While fear acts as the source of empowerment for the constitution-makers, the perspective of the citizens is different, one of disempowerment. Indeed citizens should have their own fears of an emerging constitution of fear à la PIS. A constitution that sets the government free and leaves it unchecked must be feared, and yet, fear is not alien to democracy. As understood from the perspective of citizenry, fear here should be a powerful reminder why citizens should never approve a constitution that leaves them at the mercy of the majority and subjugates the individual to the communal, legal to the political. Here the dual nature of fear comes to the fore, and we must be clear about the kinds of fear we are talking about.

Democracy, when viewed negatively, is the least flawed among available regimes. It prevents, or at least minimizes the danger of bad results and „things going wrong“, more than securing good outcomes. That is why and rightly so democracies have their own constitution of fear. Yet, this democratic fear is understood differently from resentment-driven fear. Rather than removing safeguards and constraints, it disciplines the government and keeps in it check in case of a government going off the rails. „The democratic constitution of fear“ recognizes the inherent dangers of backtracking on the democratic promise, and to this end it institutes an elaborate system of checks and constraints, all to make sure that our fears of governmental excesses and tyranny of majority will never materialize. As opposed to populist fears, democratic fears call for more safeguards and checks and as such are nothing extraordinary. They follow the very logic of democratic government: in order to avoid arbitrariness each power must be checked and limited. In the constitutional world of PIS, though, fears are of a different kind and work in the opposite direction. Fears of the recurrence of the corrupt and morally unfit III. Republic, of the political correctness of the independent (seen as a vice) institutions, of the EU’s final assault on the Poland’s cherished sovereignty, they all call for more, not less concentration of power, for more control over people’s lives and choices, more supervision-driven state institutions and one centralized narrative of what good life in a purified Polish nation should look like.

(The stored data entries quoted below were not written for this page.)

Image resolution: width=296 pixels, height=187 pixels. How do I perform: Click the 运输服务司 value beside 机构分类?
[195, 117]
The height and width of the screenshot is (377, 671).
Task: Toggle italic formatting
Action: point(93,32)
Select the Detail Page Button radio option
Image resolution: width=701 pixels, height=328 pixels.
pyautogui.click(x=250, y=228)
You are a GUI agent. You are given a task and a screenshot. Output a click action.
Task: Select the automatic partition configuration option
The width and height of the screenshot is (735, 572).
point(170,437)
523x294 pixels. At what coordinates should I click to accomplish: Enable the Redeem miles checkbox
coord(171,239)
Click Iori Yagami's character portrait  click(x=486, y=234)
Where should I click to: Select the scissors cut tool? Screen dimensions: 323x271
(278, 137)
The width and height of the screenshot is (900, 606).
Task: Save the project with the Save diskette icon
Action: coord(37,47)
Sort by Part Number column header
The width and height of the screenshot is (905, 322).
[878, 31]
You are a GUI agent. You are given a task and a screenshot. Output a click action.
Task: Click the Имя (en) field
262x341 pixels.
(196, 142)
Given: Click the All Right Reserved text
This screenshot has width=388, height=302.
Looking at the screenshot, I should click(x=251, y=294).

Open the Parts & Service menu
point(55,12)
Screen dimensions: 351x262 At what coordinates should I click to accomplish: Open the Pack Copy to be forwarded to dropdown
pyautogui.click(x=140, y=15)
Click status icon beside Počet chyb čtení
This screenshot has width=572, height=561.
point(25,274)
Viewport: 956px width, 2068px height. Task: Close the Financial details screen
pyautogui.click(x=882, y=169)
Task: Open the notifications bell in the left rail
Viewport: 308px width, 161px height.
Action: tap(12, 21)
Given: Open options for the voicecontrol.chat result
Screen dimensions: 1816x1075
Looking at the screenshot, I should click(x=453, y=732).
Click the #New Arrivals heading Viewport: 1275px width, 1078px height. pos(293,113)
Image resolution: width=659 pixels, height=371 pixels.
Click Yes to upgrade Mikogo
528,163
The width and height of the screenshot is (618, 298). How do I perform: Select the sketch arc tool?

The drive not to repeat the mistakes of the past and/or safeguard us against the bad past and its present recurrence is not a negative emotion altogether. Rather, my point is that fear alone can only do so much. For any constitution to survive and sustain democracy in the long run, it must be complemented by something more promising, positive and forward-looking. Good constitutional design also needs HOPE that would be interwoven with FEAR. On the one hand, separation of powers and checks and balances, the constitutionalization of proportionality, a strong and independent judiciary are all fear-driven constraints. On the other hand, and in clear opposition to the populist constitution of fear, liberal constitution of fear puts stock in strengthening the safeguards, not limiting them, and that is the most important difference between two documents and their understanding of what fear entails for a constitution. The idea of open society, a comprehensive catalogue of human rights, dignity of each human being, tolerance for „the other” and his difference, and finally openness to and curiosity of the world, are all staples of a constitution of hope.

KONS-TY-TUC-JA

Only when a constitutional document succeeds in bringing together FEAR and HOPE and strives to reflect and ordain both, it becomes a balanced Constitution. The evocative poster that became symbol of protests in Poland in July 2017 in defense of the independent judiciary read „KONS-TY-TUC-JA” where „TY”stands in Polish for „YOU” and „JA” for „ME”. Indeed the survival of our 1997 Constitution of hope depends now exclusively on „ME” and „YOU”. The stakes could not be higher: true constitutional reckoning has arrived.